Exercise instructions:
Where the line with "Task: Click the scrollbar up arrow" appears below, start writing out lines exactly, and finish with the line with "1399x787 pixels.", which is included; write out nothing else.

═════ Supplied entries ═════

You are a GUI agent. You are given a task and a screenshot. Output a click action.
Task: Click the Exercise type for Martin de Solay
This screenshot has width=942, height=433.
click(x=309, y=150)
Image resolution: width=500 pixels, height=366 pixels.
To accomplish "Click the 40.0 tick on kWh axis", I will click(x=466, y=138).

═════
═════ Supplied entries ═════

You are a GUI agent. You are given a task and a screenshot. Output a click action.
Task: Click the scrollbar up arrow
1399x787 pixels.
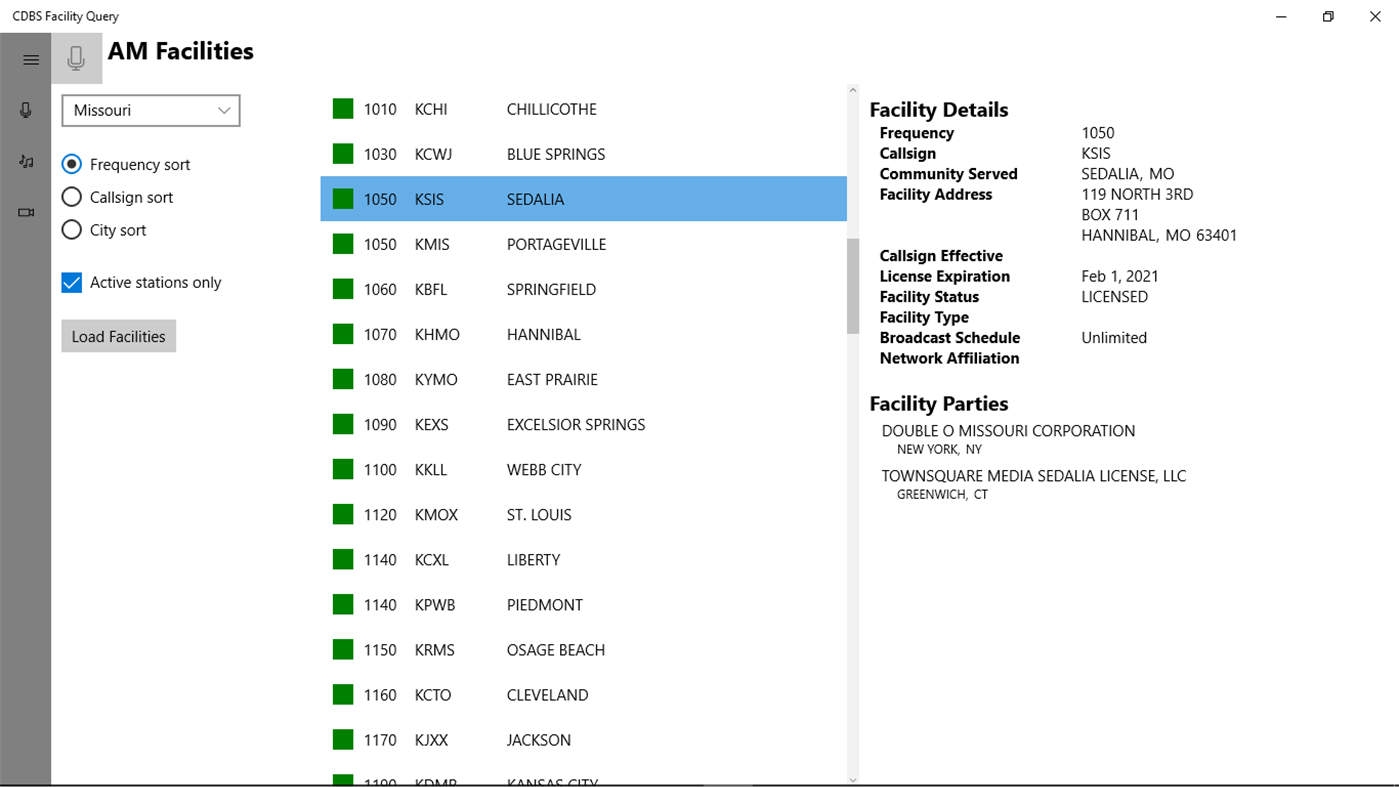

═════
═════ Supplied entries ═════

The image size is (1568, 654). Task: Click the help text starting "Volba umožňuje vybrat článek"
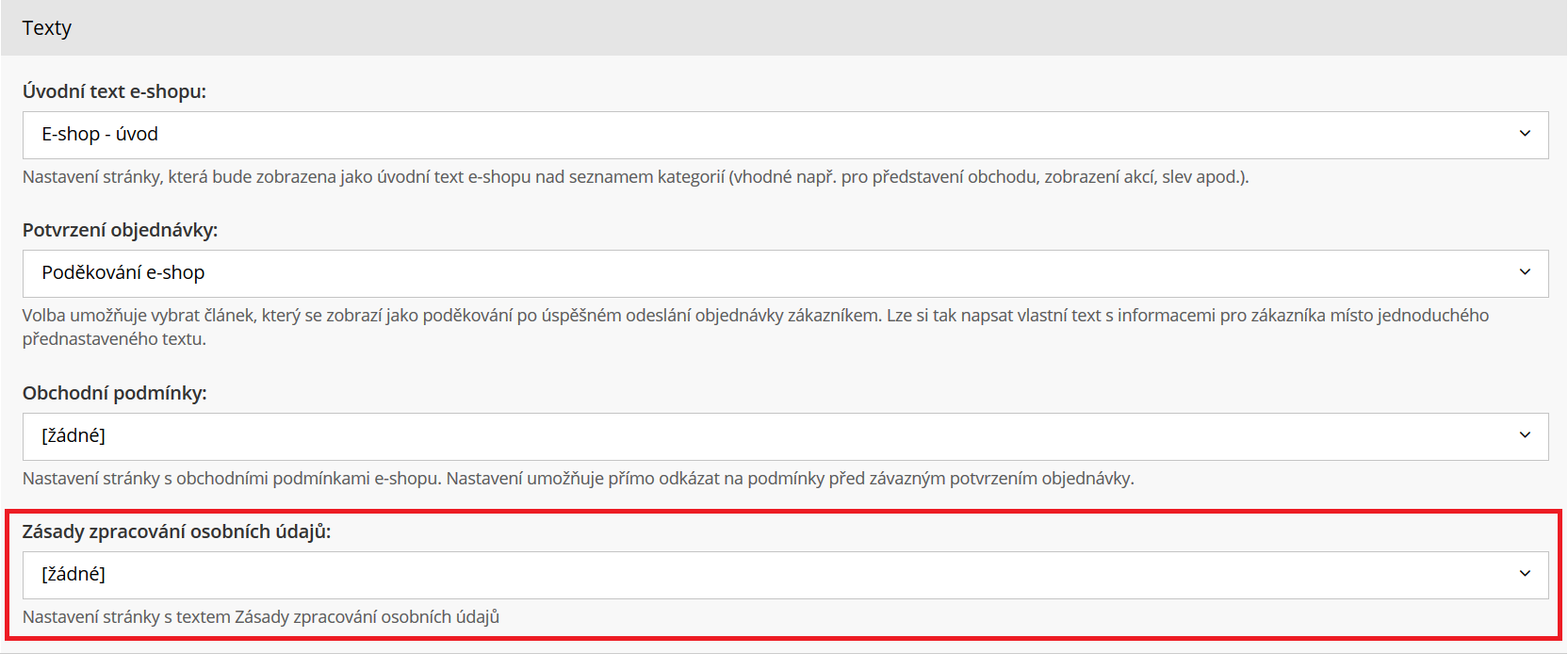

═════

The answer:
Task: Click the scrollbar up arrow
1399x787 pixels.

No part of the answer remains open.